>> Begin Task data

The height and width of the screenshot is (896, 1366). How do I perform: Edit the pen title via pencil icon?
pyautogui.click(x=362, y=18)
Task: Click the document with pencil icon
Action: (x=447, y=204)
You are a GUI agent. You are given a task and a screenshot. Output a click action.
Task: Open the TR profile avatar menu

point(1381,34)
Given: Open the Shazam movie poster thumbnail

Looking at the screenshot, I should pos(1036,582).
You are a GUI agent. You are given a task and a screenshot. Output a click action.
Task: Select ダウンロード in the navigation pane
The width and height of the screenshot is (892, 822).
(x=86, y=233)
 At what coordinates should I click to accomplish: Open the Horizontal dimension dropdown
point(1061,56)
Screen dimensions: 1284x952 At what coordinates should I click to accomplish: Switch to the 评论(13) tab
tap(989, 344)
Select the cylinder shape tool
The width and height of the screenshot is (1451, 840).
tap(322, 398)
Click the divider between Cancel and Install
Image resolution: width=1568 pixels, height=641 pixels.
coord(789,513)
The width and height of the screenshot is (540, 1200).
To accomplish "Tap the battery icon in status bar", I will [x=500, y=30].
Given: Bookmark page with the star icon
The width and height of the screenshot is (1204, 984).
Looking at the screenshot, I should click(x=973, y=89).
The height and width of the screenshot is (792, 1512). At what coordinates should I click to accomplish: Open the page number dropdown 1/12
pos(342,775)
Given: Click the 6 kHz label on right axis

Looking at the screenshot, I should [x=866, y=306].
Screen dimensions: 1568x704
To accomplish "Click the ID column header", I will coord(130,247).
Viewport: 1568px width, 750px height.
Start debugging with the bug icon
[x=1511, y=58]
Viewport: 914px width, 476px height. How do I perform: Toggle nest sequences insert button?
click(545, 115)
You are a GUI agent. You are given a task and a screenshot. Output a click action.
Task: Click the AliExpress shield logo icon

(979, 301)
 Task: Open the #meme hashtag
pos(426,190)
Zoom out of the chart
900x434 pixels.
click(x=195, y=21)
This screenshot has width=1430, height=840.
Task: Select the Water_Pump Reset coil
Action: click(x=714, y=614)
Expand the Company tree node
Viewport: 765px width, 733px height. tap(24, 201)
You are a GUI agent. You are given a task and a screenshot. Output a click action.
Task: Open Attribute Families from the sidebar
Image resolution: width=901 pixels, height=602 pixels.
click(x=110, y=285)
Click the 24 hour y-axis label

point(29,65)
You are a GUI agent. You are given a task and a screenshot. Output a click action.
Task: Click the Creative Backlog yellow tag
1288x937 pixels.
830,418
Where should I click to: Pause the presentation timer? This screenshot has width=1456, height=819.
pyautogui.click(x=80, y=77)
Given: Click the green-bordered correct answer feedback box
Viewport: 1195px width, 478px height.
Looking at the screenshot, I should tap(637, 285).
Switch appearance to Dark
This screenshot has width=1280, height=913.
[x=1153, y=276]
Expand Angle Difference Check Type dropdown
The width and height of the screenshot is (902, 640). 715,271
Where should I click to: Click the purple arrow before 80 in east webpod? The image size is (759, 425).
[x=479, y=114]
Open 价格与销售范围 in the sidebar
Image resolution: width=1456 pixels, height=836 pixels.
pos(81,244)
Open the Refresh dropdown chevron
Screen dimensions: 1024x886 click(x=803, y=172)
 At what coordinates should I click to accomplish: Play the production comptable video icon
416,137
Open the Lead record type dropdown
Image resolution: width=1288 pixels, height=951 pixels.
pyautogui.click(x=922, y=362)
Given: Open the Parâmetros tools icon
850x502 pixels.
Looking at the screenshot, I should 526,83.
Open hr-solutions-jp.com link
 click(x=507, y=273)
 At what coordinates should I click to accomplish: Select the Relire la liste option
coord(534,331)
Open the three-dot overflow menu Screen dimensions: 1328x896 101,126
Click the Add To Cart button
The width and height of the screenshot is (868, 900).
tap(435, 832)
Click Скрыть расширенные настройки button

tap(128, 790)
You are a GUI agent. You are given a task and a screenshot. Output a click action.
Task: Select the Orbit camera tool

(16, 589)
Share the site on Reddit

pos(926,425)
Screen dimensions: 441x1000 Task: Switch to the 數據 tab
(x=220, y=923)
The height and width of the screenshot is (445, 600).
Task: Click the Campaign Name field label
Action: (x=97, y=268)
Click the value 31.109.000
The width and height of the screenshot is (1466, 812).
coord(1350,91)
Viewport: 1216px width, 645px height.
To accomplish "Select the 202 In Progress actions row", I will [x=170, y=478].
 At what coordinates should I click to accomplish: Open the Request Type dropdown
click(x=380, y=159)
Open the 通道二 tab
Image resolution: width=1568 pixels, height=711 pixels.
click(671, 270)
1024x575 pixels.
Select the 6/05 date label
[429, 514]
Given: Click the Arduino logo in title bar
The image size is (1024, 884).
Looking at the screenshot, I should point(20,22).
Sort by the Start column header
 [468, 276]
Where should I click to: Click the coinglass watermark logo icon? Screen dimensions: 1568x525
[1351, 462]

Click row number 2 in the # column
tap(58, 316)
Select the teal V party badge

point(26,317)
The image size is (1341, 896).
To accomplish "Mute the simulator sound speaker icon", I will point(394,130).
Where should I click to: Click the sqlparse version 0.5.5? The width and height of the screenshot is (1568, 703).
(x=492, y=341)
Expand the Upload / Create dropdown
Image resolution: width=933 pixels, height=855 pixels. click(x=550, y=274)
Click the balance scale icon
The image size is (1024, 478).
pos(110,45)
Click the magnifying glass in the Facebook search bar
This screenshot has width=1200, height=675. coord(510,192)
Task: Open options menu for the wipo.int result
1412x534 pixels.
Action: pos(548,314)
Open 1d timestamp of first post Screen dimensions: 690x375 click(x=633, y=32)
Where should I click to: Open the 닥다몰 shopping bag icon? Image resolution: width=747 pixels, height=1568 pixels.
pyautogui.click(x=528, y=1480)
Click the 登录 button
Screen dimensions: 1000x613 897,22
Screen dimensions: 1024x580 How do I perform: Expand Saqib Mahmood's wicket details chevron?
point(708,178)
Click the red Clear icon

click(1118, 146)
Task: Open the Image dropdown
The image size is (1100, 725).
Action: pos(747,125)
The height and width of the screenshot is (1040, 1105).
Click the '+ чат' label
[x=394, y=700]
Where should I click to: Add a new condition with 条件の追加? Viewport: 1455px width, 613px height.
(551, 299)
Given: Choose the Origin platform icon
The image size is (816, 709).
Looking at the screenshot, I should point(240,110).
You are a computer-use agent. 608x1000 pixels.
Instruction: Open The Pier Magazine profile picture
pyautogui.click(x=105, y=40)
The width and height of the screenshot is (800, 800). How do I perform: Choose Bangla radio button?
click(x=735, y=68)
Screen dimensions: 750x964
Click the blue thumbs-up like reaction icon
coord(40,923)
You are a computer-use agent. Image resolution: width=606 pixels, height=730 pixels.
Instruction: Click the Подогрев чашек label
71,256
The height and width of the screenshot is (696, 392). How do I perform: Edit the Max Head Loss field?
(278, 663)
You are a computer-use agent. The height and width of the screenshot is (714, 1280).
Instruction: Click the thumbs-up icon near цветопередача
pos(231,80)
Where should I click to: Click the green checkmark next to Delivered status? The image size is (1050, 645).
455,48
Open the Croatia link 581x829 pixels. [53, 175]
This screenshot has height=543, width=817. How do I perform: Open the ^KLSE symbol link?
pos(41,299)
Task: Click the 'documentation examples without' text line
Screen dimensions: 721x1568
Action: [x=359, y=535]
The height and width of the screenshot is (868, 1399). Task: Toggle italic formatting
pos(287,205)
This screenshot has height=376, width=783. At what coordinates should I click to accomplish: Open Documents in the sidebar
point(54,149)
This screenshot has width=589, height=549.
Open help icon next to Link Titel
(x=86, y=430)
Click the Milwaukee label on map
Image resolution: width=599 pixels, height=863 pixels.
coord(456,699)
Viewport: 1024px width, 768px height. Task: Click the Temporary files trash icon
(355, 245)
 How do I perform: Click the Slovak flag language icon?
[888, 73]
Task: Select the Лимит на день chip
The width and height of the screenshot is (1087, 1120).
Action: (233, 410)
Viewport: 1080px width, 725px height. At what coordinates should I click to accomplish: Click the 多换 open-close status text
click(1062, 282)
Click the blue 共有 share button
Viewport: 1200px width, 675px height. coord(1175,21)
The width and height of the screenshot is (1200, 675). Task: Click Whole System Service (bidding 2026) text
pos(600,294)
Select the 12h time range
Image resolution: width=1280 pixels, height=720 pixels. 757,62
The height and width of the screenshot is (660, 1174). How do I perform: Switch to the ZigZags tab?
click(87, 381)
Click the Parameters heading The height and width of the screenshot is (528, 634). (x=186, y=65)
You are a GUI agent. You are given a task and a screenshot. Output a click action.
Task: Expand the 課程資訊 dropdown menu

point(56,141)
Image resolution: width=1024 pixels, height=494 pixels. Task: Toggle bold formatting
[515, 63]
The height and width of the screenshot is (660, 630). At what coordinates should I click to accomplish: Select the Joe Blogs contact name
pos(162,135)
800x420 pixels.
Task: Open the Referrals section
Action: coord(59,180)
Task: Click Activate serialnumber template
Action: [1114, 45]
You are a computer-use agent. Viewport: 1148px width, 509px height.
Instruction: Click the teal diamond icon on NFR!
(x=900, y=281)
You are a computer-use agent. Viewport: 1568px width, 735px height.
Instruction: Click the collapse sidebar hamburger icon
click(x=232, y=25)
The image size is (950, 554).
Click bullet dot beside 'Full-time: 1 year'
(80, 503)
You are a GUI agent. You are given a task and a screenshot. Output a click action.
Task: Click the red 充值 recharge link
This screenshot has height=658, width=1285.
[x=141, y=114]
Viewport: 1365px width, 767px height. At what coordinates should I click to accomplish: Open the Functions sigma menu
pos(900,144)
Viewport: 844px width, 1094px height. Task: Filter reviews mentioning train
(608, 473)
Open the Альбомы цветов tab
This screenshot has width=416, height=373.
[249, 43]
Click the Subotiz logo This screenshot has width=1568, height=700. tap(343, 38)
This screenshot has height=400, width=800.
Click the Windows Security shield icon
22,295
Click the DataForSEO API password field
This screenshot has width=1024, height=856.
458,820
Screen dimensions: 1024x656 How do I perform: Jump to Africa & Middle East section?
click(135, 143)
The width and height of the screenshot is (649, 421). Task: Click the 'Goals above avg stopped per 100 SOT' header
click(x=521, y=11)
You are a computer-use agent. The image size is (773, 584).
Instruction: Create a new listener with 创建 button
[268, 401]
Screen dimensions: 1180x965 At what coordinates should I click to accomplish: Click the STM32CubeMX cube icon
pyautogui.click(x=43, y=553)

>> End Task data

▸ Exercise
Retype the data from the line containing "Open hr-solutions-jp.com link" through the line containing "coord(1350,91)", both lines included, reproducing each line precisely.

▸ Completed task
Open hr-solutions-jp.com link
 click(x=507, y=273)
 At what coordinates should I click to accomplish: Select the Relire la liste option
coord(534,331)
Open the three-dot overflow menu Screen dimensions: 1328x896 101,126
Click the Add To Cart button
The width and height of the screenshot is (868, 900).
tap(435, 832)
Click Скрыть расширенные настройки button

tap(128, 790)
You are a GUI agent. You are given a task and a screenshot. Output a click action.
Task: Select the Orbit camera tool

(16, 589)
Share the site on Reddit

pos(926,425)
Screen dimensions: 441x1000 Task: Switch to the 數據 tab
(x=220, y=923)
The height and width of the screenshot is (445, 600).
Task: Click the Campaign Name field label
Action: (x=97, y=268)
Click the value 31.109.000
The width and height of the screenshot is (1466, 812).
coord(1350,91)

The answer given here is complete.